Living in a small, conservative town didn’t help either. I felt isolated because there were no other boys like me. In an effort to prevent speculation of my being gay, I made multiple attempts to blend in with other boys: I dressed sloppily, befriended more men, deepened my voice. Even then, someone could still tell I was gay from a mile away. It was difficult to be the obvious queer while trying my best to camouflage my queerness. In a pond of macho, hetero men, I was the standout sissy.
But through all of this, I found constant solace in my girl, Britney.
Although she suffered much media scrutiny and hatred, Britney’s discography was fun and pop-y. Surprisingly, I could relate to her.
I was stuck in my cowtown hometown and was so far in the closet that I was practically in Narnia. I was isolated to the point where “my loneliness was killing me,” as Britney would say. But when I listened to Britney, it was as if she was the only one who could understand me.

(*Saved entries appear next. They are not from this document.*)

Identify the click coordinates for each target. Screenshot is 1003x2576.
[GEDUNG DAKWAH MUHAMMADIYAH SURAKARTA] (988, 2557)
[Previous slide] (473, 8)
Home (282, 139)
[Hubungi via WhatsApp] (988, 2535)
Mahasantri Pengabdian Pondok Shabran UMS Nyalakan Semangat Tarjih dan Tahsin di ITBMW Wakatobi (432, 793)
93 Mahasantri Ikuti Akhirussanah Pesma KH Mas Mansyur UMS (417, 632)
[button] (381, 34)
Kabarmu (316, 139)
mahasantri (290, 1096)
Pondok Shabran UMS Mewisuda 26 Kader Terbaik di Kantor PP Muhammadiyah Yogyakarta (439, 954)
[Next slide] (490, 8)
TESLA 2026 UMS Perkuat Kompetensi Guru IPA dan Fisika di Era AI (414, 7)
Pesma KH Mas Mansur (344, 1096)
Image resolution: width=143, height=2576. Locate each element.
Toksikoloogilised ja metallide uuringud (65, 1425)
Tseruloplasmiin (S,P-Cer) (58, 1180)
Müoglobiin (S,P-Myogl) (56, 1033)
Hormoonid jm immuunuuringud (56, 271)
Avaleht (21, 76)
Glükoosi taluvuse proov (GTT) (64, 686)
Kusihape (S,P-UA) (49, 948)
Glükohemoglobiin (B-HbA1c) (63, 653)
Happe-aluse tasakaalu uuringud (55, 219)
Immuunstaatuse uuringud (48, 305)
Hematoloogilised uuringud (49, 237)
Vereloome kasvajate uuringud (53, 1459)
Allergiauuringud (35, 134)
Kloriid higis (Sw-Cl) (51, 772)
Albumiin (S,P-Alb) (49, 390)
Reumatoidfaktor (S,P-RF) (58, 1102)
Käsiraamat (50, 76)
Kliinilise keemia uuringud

Knowing she was in the darkest time of her life in 2007 and then had a major comeback the next year was inspiring to me. It showed me that if I was having a hard time now, I could get through it, too. I channeled all of my frustrations with my identity through Britney’s music, and the more I listened, the more I let go of this idea of trying to be “one of the boys.” Britney’s songs were unapologetically girly with her signature baby voice, lovestruck lyrics and upbeat tempos. It all showed me that being feminine was OK because Britney could do it. I felt just like her — only with two left feet and an ear-bleeding singing voice.
Throughout the years, I’ve talked to other queer men about the reasons we love female pop stars such as Lady Gaga and Beyoncé and Britney. Of course we love the music, but the consensus has been that we live vicariously through female singers’ flamboyance and femininity — things that society shames gay men for embracing. The second a gay man wears a dress, the universe explodes. So instead, queer men often focus our energy on these pop divas — the only acceptable way to express our femininity. We stream their music, attend their concerts, interact with other fans online and find a community of queer men through these singers.
If there’s one person who I have to thank for getting me through everything and changing my life, it’s Britney, b—.